::: INFORMATION SUPPLIED

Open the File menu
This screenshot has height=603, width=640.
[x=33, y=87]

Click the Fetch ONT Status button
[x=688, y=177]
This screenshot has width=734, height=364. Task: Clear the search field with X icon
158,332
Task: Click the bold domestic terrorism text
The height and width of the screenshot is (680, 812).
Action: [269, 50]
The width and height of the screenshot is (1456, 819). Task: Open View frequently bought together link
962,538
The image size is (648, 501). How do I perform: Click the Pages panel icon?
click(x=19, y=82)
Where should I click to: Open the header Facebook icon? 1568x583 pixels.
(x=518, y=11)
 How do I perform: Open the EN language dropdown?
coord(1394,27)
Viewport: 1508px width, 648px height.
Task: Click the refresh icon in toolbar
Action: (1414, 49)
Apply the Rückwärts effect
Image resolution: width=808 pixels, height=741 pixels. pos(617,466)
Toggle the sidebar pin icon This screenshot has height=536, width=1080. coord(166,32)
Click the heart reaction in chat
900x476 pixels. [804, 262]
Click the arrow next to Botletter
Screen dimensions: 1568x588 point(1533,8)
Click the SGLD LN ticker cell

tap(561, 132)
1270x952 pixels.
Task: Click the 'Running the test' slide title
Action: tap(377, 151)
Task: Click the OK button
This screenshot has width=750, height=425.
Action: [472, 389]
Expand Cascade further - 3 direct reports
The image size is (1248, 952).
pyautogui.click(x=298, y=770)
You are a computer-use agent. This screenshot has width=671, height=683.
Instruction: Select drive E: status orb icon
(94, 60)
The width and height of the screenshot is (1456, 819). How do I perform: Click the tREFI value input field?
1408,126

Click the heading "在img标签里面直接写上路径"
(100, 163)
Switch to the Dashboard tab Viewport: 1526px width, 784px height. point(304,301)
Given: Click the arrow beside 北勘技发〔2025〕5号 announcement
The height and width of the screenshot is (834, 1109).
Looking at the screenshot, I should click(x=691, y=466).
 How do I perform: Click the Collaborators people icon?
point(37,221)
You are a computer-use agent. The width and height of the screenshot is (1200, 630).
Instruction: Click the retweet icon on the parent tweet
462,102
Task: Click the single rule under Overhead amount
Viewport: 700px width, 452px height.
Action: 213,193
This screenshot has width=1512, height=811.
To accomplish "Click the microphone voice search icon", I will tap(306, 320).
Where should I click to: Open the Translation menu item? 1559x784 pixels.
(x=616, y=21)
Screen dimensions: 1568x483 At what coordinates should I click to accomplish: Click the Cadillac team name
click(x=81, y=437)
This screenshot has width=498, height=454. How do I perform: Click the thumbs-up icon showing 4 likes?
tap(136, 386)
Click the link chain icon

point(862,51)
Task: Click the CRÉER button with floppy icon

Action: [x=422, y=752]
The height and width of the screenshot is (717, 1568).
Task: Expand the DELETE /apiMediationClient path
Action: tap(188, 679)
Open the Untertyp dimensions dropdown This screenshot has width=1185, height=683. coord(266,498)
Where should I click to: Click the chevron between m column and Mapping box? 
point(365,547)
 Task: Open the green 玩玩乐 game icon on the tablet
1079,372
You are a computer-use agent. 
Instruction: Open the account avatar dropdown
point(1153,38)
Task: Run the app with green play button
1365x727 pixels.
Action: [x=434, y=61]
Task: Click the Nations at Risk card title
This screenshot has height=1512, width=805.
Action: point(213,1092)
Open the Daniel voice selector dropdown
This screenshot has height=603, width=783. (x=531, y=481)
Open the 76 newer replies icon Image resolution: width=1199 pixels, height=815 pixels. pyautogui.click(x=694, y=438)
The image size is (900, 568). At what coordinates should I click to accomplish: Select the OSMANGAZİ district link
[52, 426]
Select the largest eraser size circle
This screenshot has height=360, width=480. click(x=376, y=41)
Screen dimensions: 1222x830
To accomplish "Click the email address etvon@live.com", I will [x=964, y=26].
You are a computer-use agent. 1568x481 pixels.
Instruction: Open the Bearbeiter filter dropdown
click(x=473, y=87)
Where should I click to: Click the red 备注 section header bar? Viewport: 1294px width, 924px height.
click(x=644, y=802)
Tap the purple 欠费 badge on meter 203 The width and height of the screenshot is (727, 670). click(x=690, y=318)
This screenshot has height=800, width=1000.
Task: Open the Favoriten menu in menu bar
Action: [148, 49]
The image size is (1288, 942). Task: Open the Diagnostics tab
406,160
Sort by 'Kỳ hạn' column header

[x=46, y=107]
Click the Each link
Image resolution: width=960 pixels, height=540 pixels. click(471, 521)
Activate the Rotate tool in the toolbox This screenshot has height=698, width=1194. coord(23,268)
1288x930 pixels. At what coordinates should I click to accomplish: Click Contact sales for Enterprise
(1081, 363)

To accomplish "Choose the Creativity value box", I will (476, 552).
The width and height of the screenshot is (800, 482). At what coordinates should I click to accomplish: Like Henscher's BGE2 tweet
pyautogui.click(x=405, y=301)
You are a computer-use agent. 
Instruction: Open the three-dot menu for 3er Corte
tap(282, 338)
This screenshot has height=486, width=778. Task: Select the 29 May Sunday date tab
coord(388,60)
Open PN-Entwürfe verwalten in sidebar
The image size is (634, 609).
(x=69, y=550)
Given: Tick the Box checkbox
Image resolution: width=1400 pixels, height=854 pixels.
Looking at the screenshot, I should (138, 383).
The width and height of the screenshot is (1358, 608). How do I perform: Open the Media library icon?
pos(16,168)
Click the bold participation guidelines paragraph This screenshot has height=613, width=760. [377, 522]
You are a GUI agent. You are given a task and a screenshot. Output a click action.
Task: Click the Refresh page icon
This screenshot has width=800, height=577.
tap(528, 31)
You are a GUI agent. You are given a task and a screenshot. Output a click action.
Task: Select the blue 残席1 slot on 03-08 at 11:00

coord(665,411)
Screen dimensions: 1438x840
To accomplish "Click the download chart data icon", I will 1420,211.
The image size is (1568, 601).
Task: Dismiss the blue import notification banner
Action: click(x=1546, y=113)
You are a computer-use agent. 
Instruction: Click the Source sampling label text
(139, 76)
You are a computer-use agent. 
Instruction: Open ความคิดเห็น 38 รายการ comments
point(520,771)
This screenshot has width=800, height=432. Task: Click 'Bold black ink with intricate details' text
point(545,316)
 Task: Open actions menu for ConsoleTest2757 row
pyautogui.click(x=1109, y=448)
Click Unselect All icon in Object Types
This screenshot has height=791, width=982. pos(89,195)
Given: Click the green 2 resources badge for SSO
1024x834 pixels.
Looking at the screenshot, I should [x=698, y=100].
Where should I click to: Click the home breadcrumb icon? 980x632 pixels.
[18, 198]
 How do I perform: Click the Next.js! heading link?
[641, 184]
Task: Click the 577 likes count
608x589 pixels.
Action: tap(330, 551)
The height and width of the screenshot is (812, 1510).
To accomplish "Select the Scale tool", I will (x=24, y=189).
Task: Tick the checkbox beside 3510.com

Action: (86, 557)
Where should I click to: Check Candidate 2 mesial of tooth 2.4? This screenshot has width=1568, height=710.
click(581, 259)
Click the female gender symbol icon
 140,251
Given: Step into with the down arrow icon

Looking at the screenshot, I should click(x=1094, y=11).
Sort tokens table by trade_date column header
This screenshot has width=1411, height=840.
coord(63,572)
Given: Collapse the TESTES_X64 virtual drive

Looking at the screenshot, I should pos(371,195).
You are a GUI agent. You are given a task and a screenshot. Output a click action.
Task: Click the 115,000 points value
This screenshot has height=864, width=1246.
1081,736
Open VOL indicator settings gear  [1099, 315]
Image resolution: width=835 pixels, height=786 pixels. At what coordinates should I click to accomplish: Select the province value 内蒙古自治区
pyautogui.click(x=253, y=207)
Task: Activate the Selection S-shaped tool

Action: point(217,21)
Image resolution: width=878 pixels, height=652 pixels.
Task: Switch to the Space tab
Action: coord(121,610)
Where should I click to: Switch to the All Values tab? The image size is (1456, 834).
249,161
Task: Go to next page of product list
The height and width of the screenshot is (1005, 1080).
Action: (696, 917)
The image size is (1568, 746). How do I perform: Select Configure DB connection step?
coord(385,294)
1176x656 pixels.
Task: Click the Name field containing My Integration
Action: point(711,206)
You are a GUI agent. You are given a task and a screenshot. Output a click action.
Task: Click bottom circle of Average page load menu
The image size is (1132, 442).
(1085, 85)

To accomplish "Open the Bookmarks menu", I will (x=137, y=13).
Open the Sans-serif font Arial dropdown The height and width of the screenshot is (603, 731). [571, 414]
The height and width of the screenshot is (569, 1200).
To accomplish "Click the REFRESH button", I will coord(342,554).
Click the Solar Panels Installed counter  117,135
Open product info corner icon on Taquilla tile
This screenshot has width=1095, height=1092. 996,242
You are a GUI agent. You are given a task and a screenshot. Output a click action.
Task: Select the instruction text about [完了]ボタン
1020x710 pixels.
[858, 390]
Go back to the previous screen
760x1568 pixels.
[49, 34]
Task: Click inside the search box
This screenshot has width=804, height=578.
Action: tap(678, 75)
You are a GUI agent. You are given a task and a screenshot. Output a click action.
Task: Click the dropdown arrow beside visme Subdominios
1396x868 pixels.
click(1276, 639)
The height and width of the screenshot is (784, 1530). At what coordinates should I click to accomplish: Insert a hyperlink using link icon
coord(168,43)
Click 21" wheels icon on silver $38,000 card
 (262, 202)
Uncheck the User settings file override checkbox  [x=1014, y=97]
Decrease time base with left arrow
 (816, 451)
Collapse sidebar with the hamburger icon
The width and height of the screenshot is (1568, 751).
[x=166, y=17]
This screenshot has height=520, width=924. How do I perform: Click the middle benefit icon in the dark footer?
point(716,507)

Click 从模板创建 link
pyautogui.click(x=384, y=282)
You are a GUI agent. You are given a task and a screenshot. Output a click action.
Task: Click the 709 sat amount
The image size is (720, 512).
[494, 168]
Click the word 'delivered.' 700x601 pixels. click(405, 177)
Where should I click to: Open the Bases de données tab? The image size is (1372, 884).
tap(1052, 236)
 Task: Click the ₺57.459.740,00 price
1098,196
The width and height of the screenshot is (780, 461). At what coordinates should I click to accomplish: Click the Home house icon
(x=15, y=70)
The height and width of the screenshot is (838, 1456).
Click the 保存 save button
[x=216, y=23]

::::::

- _WHAT TO PRODUCE_:
Can you output the rows above as a Markdown table with a Line column numbering them in order and a Text column holding each one, skipping blank lines? Begin at the line that contains "Task: Click the CRÉER button with floppy icon" and stop after the line that contains "Open the Untertyp", including both.

- _WRITTEN ANSWER_:
| Line | Text |
|---|---|
| 1 | Task: Click the CRÉER button with floppy icon |
| 2 | Action: [x=422, y=752] |
| 3 | The height and width of the screenshot is (717, 1568). |
| 4 | Task: Expand the DELETE /apiMediationClient path |
| 5 | Action: tap(188, 679) |
| 6 | Open the Untertyp dimensions dropdown This screenshot has width=1185, height=683. coord(266,498) |